The NI Protocol becomes legally effective from 1 January 2021 irrespective of whether an FTA is agreed or not. Set out below are our comments on the main issues that remain outstanding in relation to the NI Protocol.

  • For NI businesses and businesses dealing with NI based customers and suppliers, there are very significant details yet to be agreed between the EU and the UK that will affect the supply chain of goods into and out of Northern Ireland and the systems and processes they need to put in place.
  • The EU and UK will want appropriate checks and controls in place before the end of the Transition Period to make sure Northern Ireland is not capable of becoming a back door into their respective jurisdictions, however, there are clearly differences in how the parties think this should be achieved. A recently published UK Command Paper on the NI Protocol indicates that NI businesses will have unfettered access to sell their goods into the GB market, however, it doesn’t  detail  how this will apply i.e., does it only apply to NI qualifying goods and if so how are these to be defined? Whilst the UK Command Paper accepts that customs declarations will be required on imports of goods from GB into NI, it indicates that this can be dealt with through new electronic import declarations and no new customs infrastructure will be required.

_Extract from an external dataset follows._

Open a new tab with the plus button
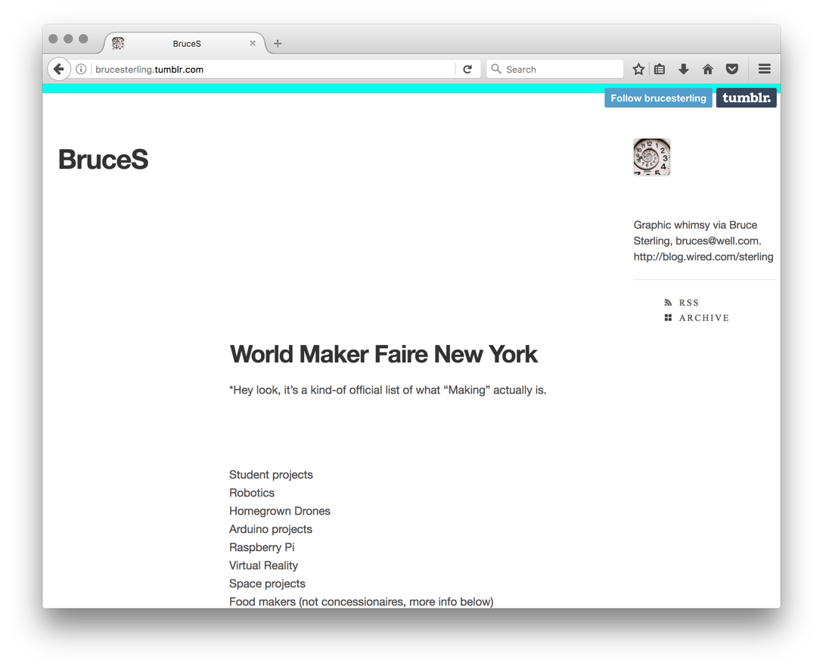Viewport: 823px width, 669px height. [278, 43]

  • Recent indications from HMRC is that they are working on the new IT platform that will be used to track movements of goods across the Irish Sea. We understand the system will be known as the “Goods Vehicle Movement Service” (GVMS) and will be trialed in the next few months. It is unclear if this will operate alongside HMRC’s existing CHIEF and CDS customs declaration systems or whether GVMS will also be used to record customs declarations.  We expect further details on these developments over the coming weeks.

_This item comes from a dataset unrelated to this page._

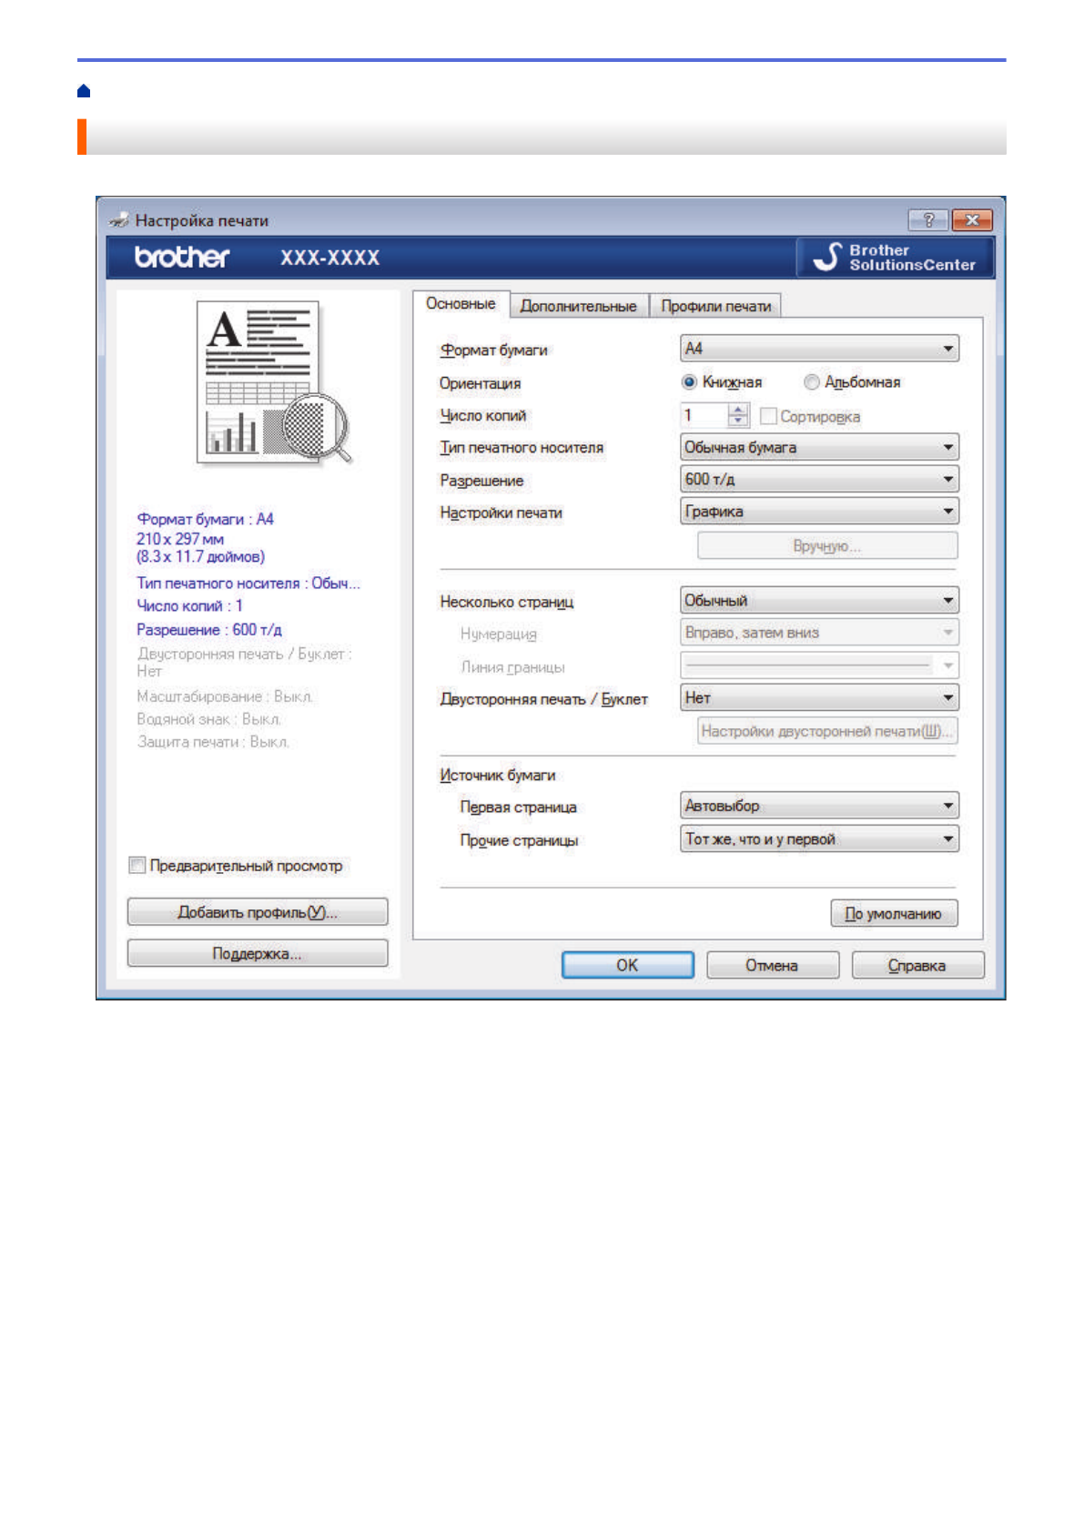Switch to Профили печати tab
This screenshot has width=1084, height=1533.
tap(715, 306)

  • As the NI Protocol only covers goods but not services, this means that EU VAT rules will apply to goods but UK VAT rules will apply to services in respect of Northern Ireland.
  • The EU have indicated in a technical paper published in April 2020 that supplies of goods between NI and GB are to be treated as exports and imports for VAT purposes. Whilst the UK Government have yet to comment on whether they agree with this interpretation regarding exports and imports in respect of VAT, this issue needs to be made clear for Northern Ireland businesses that will be required to operate any changes to the VAT system from 1 January 2021.
  • Whilst a comprehensive FTA would simplify many aspects of implementing the NI Protocol, the systems and processes needed to operationalise the NI Protocol will need to be put in place and appropriate UK Government support will need to be provided to Northern Ireland businesses to enable them to understand and prepare for these changes in advance of the 1 January 2021 implementation date.
  • All of this is creating significant concerns for business in Northern Ireland. KPMG have been directly involved in the NI Business Brexit Working Group (NIBBWG) which produced a very detailed paper on 29 May 2020 detailing the myriad of issues and questions that have yet to be resolved across a range of key areas including Customs, VAT and Labour supply. It raises significant concerns on behalf of businesses in NI and makes the strong case for mitigation, derogations and compensation arrangements to be put in place if NI businesses are to be able to navigate the transition. This paper is being reviewed at both UK Government and EU Commission level which should result in further engagement with the NIBBWG.